A disparidade dos tratamentos é absurda. Um time foi gentil, submisso e, até, omisso. O outro jogou uma partida de futebol. Eis a diferença, que conduziu a tamanha superioridade. Já vi muitas goleadas, já fui goleado, mas nunca vi, sobretudo em uma decisão, algo semelhante em termos de apatia e conformismo. Já pensaram em uma final de Corinthians e Palmeiras naquele clima? Ninguém nunca viu, nem verá!
A apatia, a falta de foco, ademais, era tão grande que os "caras" nem sabiam para onde correr. Corriam atrás da bola, favorecendo o "não tá mais aqui". Quase sempre havia dois do Santos cercando o mesmo jogador do Barça, indo na direção deste atraídos pelo imã da bola e quando chegavam lá é evidente que havia um do Barça sem marcação… Isso é um absurdo, que não ocorre nem em pelada de fim de semana.
É o sonho de todo jogador de futebol de meio campo, "armandinho" assim como eu, que gosta de tocar a bola prá lá e prá cá, poder jogar assim, sem ser incomodado por um marcador violento.

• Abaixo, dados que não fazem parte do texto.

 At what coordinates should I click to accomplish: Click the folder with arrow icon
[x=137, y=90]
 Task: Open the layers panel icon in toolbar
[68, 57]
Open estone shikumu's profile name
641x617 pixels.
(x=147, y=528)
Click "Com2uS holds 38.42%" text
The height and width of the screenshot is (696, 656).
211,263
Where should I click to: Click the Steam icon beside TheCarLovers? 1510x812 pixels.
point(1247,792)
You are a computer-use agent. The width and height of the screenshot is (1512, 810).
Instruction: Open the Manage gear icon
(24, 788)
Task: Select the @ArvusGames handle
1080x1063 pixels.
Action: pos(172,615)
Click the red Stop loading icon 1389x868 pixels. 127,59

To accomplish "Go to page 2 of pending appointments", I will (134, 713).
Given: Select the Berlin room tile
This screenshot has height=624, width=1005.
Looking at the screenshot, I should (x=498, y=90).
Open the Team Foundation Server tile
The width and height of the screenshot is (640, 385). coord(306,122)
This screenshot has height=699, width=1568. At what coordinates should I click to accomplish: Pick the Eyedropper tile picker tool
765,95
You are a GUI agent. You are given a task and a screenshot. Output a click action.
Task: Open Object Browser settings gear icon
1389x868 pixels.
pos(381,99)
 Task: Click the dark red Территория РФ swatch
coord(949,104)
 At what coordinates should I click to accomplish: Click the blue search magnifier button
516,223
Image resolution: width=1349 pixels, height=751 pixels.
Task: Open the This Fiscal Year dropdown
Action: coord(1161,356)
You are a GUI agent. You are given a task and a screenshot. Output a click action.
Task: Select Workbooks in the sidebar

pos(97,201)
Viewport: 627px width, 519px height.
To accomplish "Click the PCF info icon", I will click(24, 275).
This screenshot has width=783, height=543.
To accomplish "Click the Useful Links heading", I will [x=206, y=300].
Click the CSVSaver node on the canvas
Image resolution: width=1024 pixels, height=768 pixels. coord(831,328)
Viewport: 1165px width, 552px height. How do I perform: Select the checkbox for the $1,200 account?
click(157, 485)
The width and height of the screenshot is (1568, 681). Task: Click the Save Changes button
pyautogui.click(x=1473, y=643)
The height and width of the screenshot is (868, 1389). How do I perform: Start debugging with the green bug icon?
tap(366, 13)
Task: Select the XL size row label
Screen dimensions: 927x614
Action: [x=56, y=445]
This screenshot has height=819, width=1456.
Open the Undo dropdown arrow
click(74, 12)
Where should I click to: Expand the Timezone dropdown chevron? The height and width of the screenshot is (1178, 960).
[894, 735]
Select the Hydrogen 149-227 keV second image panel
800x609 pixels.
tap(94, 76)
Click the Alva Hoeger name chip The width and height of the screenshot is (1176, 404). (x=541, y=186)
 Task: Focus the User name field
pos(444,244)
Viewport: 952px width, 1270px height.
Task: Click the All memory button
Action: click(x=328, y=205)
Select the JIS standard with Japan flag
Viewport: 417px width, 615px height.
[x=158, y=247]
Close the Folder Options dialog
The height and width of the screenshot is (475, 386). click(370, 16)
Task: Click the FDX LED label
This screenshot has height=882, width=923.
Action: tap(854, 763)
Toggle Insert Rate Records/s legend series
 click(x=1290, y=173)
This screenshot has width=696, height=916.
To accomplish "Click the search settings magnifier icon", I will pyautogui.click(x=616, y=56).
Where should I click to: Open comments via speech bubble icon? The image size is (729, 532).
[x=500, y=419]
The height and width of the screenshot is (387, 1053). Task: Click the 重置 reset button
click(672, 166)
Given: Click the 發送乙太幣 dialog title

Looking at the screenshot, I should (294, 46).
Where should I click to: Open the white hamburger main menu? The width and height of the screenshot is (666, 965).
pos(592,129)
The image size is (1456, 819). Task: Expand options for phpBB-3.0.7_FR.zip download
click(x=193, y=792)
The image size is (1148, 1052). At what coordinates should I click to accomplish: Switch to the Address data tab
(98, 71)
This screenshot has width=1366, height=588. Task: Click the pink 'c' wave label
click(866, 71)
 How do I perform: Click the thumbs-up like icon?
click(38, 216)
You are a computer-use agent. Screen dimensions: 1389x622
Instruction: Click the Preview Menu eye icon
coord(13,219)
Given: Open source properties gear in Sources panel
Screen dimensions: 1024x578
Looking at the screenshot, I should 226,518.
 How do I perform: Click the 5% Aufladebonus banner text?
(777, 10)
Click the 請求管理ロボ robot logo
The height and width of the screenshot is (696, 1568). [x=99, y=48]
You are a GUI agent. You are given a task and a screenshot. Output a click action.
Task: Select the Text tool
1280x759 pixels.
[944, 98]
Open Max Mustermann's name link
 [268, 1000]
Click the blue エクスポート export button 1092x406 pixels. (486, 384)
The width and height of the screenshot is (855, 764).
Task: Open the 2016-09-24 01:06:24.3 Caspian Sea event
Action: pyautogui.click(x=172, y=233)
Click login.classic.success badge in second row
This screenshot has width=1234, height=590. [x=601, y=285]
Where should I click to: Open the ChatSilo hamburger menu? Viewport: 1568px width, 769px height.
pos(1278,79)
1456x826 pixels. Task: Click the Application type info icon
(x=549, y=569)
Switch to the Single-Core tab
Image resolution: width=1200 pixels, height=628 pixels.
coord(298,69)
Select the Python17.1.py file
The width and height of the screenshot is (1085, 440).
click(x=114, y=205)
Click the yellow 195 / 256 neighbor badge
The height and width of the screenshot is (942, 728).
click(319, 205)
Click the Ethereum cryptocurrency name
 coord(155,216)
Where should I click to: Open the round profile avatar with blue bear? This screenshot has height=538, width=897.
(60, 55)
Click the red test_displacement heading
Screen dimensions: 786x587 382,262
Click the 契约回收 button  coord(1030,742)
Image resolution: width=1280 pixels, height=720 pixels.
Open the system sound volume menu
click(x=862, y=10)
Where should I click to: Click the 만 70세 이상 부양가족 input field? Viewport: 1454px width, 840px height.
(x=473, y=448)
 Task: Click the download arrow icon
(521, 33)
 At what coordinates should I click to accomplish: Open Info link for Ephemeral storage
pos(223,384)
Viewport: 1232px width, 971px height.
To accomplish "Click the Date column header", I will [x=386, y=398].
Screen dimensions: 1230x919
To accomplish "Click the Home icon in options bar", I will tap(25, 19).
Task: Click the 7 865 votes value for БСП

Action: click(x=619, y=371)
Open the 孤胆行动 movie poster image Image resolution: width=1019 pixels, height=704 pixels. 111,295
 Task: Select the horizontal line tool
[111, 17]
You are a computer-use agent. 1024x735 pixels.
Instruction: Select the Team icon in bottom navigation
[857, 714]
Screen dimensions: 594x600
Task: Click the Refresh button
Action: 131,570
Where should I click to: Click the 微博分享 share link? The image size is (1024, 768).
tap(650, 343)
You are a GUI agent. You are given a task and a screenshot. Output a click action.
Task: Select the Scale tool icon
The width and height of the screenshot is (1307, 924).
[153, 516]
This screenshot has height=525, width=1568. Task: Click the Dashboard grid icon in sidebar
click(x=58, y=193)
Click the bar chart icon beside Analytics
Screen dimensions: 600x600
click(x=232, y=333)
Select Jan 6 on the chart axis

Talvez, também, o futebol esteja mudando… Como defendem alguns, o futebol bem jogado é aquele em que se deixa o craque jogar e que o melhor sempre vence! Mas, espera um pouco… A mágica do esporte, e sobretudo do futebol, que é um jogo, repita-se, é a incerteza sobre quem vai ganhar. O fantástico no esporte é a superação e nos jogos, mais emocionante do que a vitória do favorito é a vitória do time que não tem tantas estrelas ou a mesma estrutura econômica. Não é a vitória do medíocre, mas a vitória do time de maior entrega, de maior paixão, de maior dedicação, de maior superação e que, claro, não abandona a técnica… Nesta perspectiva, aliás, há derrotas heróicas. Derrotas memoráveis, de times que deu prazer em ver jogar, mesmo perdendo, como foi, por exemplo, a derrota do Uruguai para a Holanda na semi-final da copa do mundo de 2010.
Já a final do campeonato mundial interclubes deste ano entre Barça e Santos… Ah, como eu queria ter jogado essa partida!
Fico triste por não ter tido essa oportunidade e mais ainda por vislumbrar que talvez se integrem ao fato isolado da partida algumas graves diferenças culturais, sociais e econômicas que possam fundamentar, com maior plausibilidade, o show do Barça sobre o Santos.
* Jorge Luiz Souto Maior é Professor Associado da Faculdade de Direito da USP.